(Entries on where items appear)
================
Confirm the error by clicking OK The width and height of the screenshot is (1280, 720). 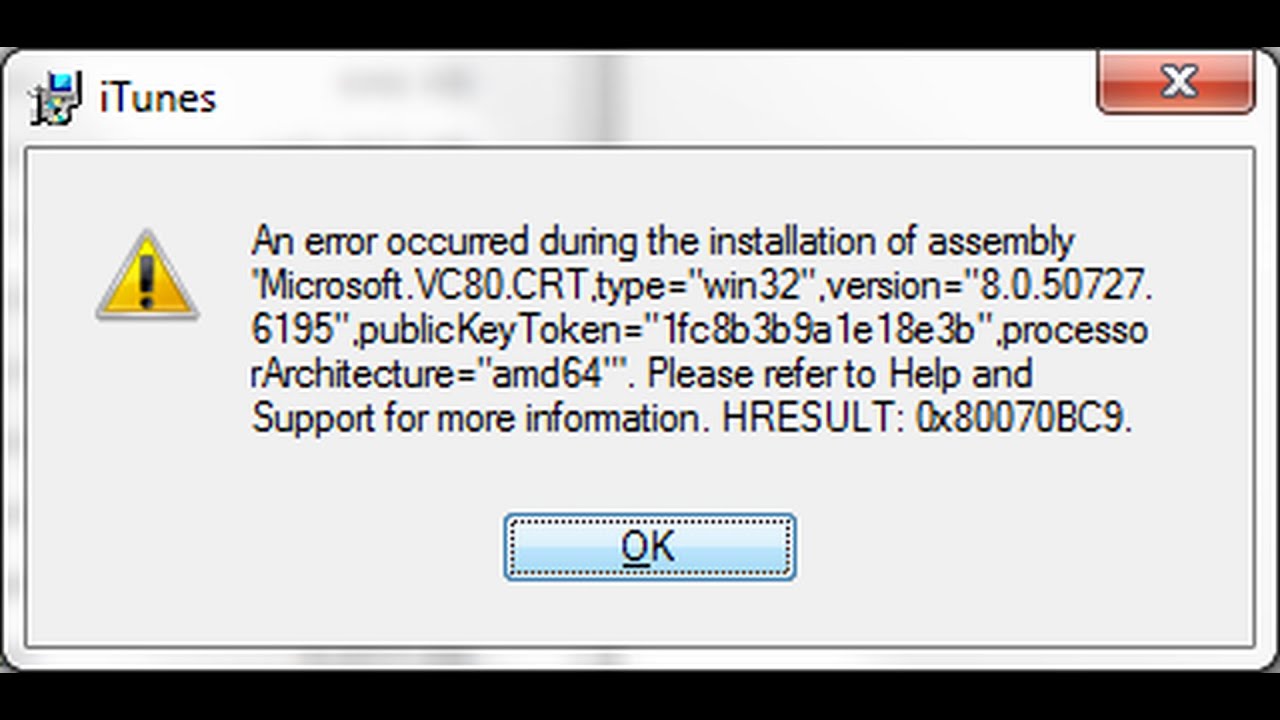(x=650, y=547)
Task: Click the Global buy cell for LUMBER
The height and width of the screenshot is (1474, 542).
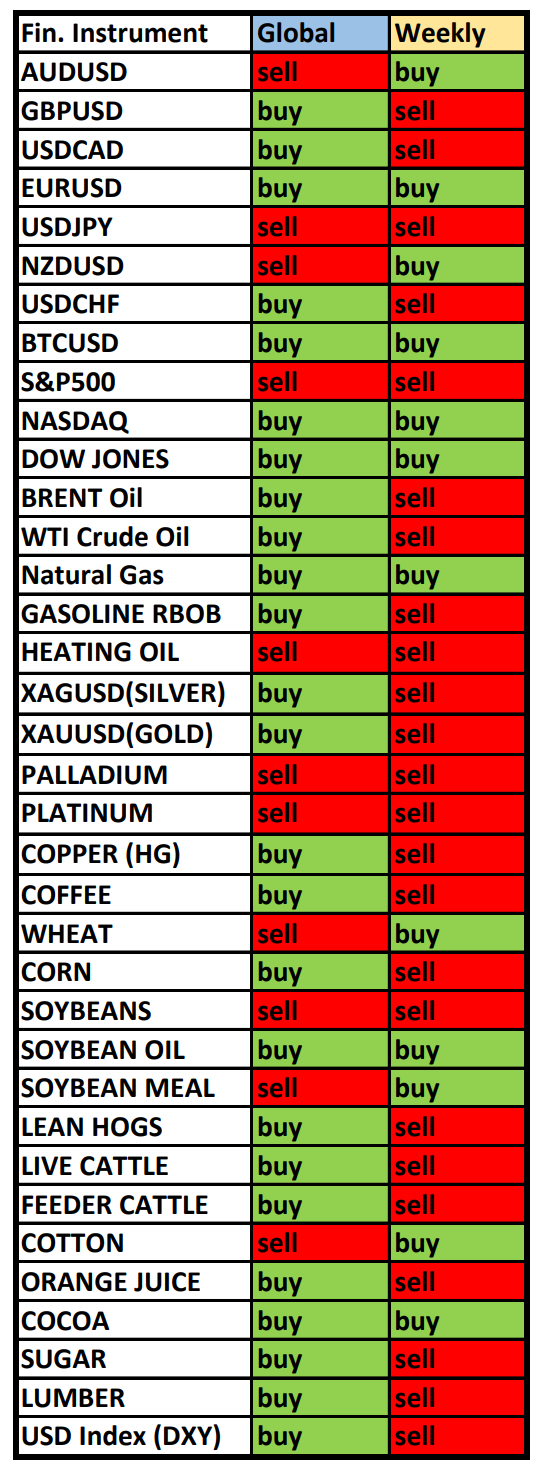Action: click(x=320, y=1398)
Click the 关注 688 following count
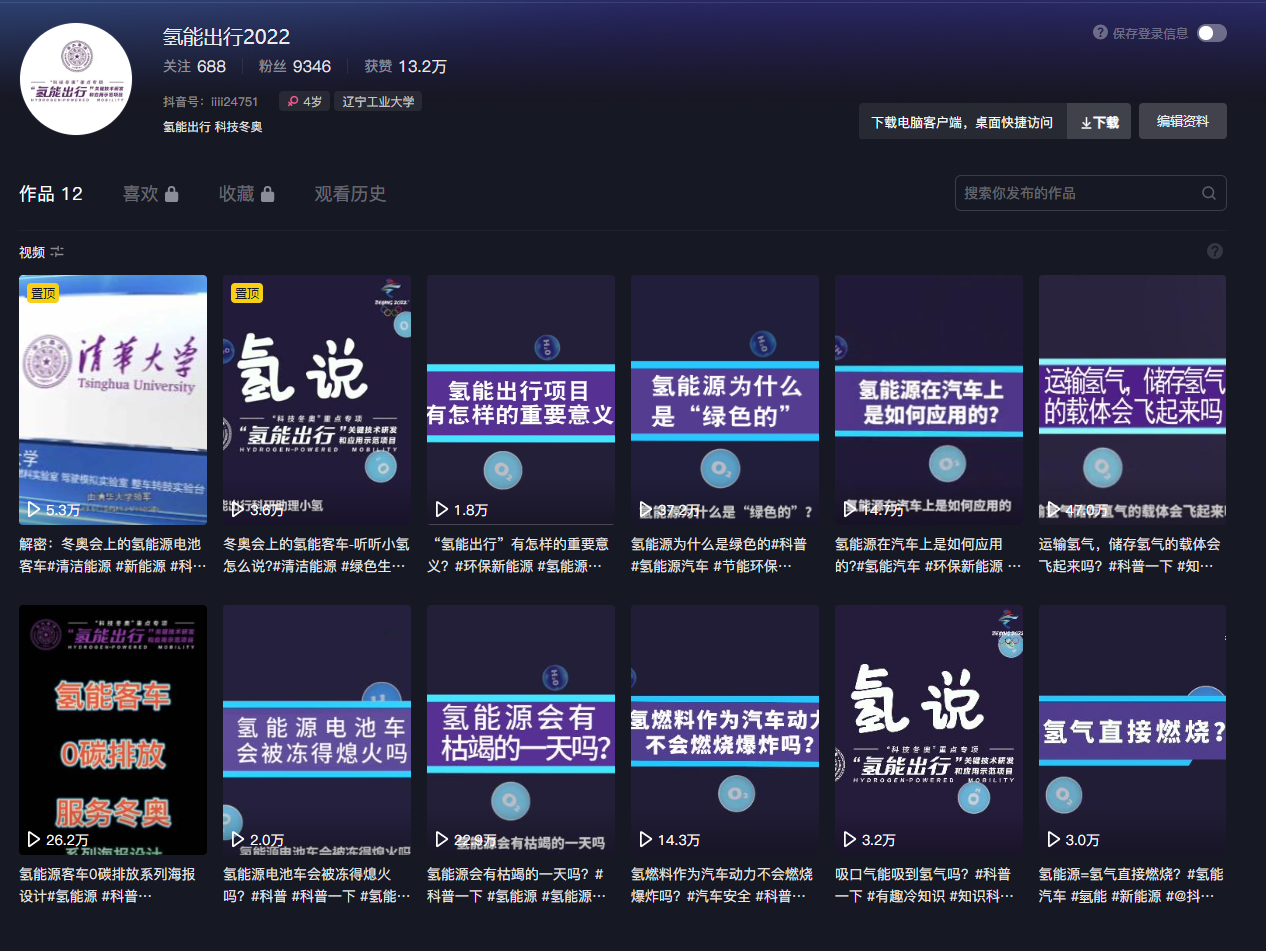This screenshot has width=1266, height=951. 194,67
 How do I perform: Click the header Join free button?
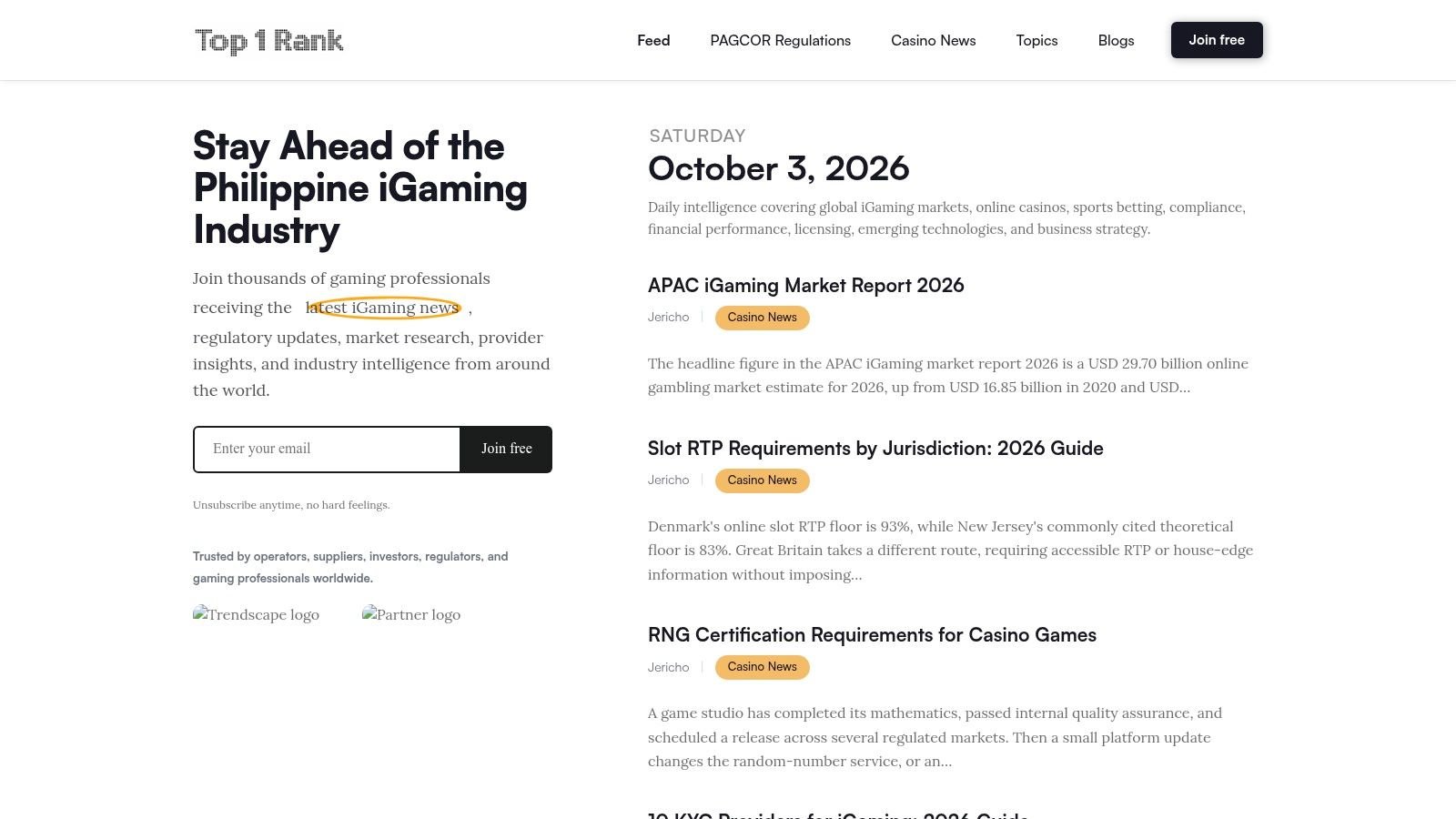pyautogui.click(x=1217, y=40)
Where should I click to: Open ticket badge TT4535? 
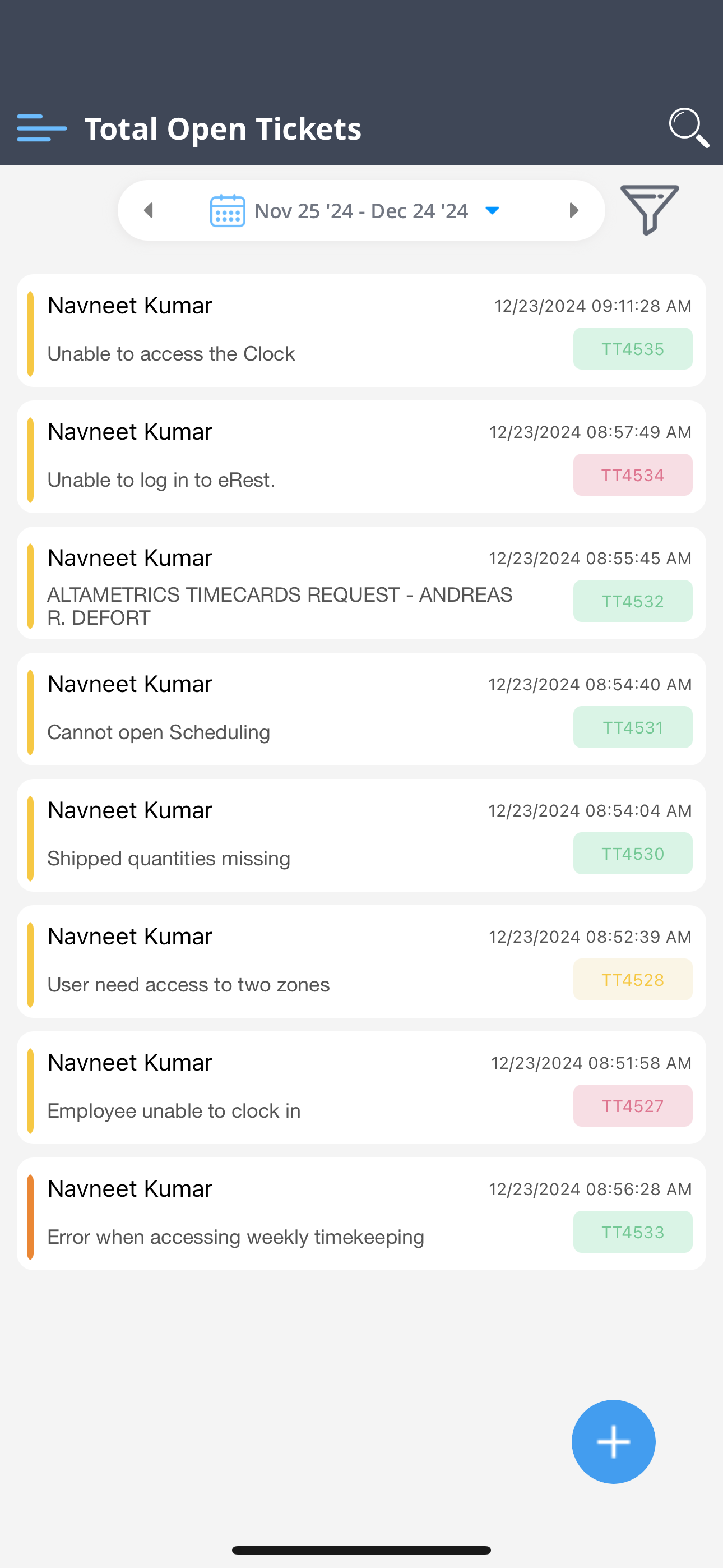coord(632,349)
================
Given request - Output the part of the data that opens with the line containing "Click the 关注 688 following count" and runs through the end of the data, reproducing those lines without any change and omitting the pictures.

Answer below -
Click the 关注 688 following count
This screenshot has width=1266, height=951. 194,67
 How do I perform: Click the header Join free button?
pyautogui.click(x=1217, y=40)
Where should I click to: Open ticket badge TT4535? 
coord(632,349)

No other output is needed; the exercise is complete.